いくつかの悪性の癌は、抗炎症薬に反応を示すかもしれない
新しい研究によれば、いくつかの悪性腫瘍の患者は、関節リウマチを治療する抗炎症薬から恩恵をうけるかもしれない。
セントルイスのワシントン医科大学の研究者はトリプル・ネガティブ乳癌を研究していて、いくつかの悪性腫瘍が抗ウイルス性経路に依存することを発見した。
この経路は炎症を引き起こし、炎症は癌、関節リウマチ、他の炎症性疾患において役割を果たすことが広く認識されている。
この特定の抗ウイルス性経路を活性化する腫瘍は、p53とARFの機能障害状態を常に有する。
研究者は2つの遺伝子がお互いを補うことを発見した。
p53とARFが両方とも変異すると、これらの遺伝子が単体で失われるよりも悪性である。
両方の遺伝子が失われて抗ウイルス性経路が活性化されるとき、患者はJAK阻害剤という関節リウマチで処方される抗炎症薬の恩恵を受けるかもしれない。
これまで、ARFはp53遺伝子が変異したいくつかの腫瘍でも発現することが知られてはいたが、ARFは機能していないと広く考えられていた。

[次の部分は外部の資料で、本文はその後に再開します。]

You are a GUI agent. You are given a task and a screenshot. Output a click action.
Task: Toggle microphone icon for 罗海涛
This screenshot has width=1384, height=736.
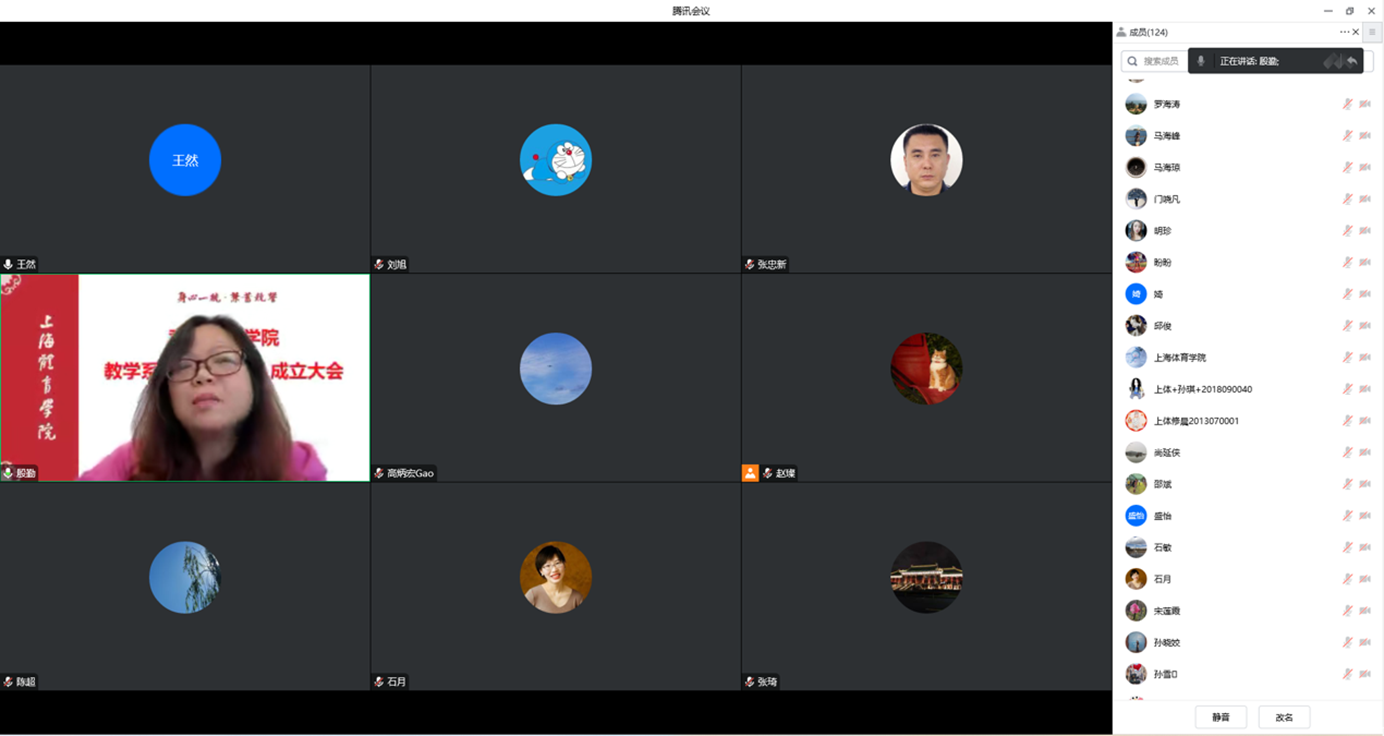tap(1347, 104)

しかし実際には、p53遺伝子がない場合、ARFは腫瘍がいっそう悪性化することから保護することが示された。
「ARFがp53遺伝子を完全に置き換えると言うのはおそらく不正確だろう。p53は複数の方法で作用する強力な腫瘍サプレッサだからである」、シニア著者のジェイソンD.ウェーバー博士は言う。
「しかし、細胞はARFにより一種の『バックアップ・システム』を準備したようである。

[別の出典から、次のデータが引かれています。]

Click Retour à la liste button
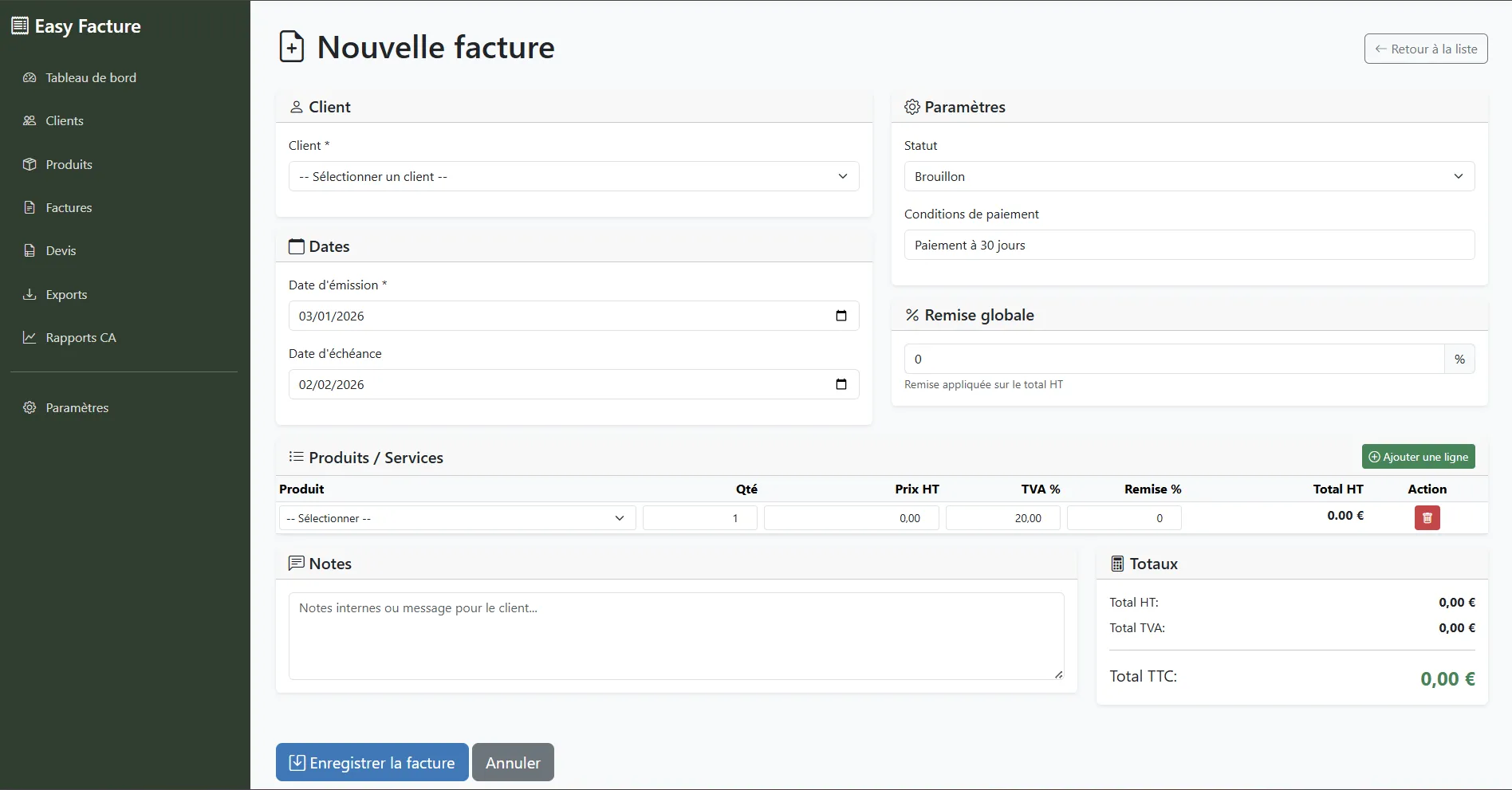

それらはお互いをバックアップしているので、両方とも失われると、最も悪性の腫瘍が形成される。」
ウェーバーと彼の同僚はトリプル・ネガティブ乳癌を研究した。これらの腫瘍がしばしばp53遺伝子とARFの突然変異を示すからである。
驚くべきことに、p53遺伝子とARFが欠如しているほとんどのトリプル・ネガティブ腫瘍は、ウイルス感染に対する自然免疫応答に関与する経路をオンにした。

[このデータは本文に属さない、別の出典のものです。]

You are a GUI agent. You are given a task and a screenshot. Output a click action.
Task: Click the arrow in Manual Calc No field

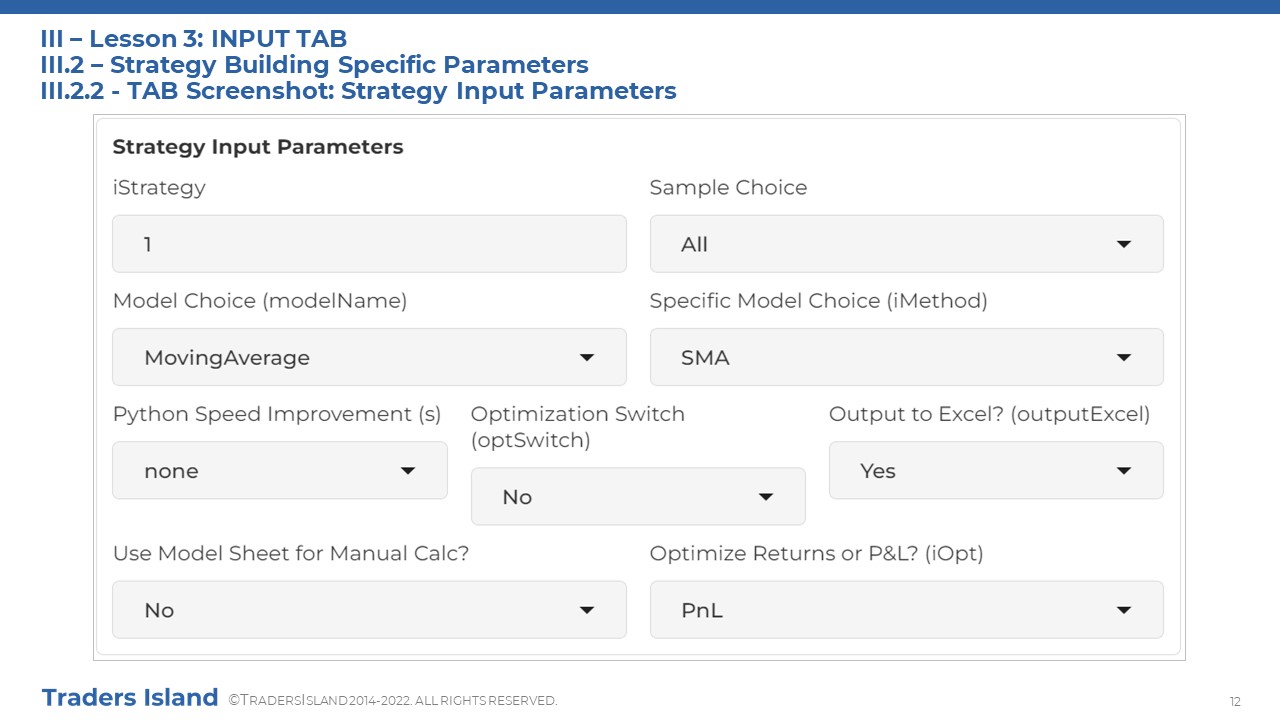click(x=587, y=609)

「それは真の抗ウイルス性応答で見られるような活性化水準でない。しかし正常よりは高い」、ウェーバーは言った。
「この抗ウイルス性反応がより悪性の腫瘍を支える局所的な炎症の環境をつくっているかどうかに我々は関心がある。」
ウェーバーたちはさらに、JAKというシグナル・タンパク質ファミリーが抗ウイルス性経路の上流にあり、腫瘍の成長を引き起こしていることを知った。
「我々のデータは、抗炎症薬のJAK阻害剤が、p53遺伝子とARFを失ったいくつかの癌患者を治療する方法かもしれないことを示唆する。」
ウェーバーは付け加える。
「p53遺伝子またはARFが機能している場合、この抗ウイルス性経路は活性がない。したがって、腫瘍の成長において役割を果たしていない。」
学術誌参照:
1.ARFとp53遺伝子は、IFN-β-STAT1-ISG15発癌性シグナル軸の腫瘍抑制を調整する。
Cell Reports、2014;
http://www.sciencedaily.com/releases/2014/06/140627145932.htm
<コメント>
トリプル・ネガティブ乳癌の一部は、ウイルスがいないのに抗ウイルス経路の炎症を引き起こすという研究です。
p14ARF(alternate open reading frame)は、CDKN2Aによってコードされるタンパク質です。
ISG15(interferon stimulated gene 15)はSARSと関連する記事がありました。
http://blog.goo.ne.jp/news-t/e/8d731f5917cb526adb17363921fc6dac
自然免疫といえば、トリプル・ネガティブ乳癌はマクロファージを呼び寄せるという記事もありました。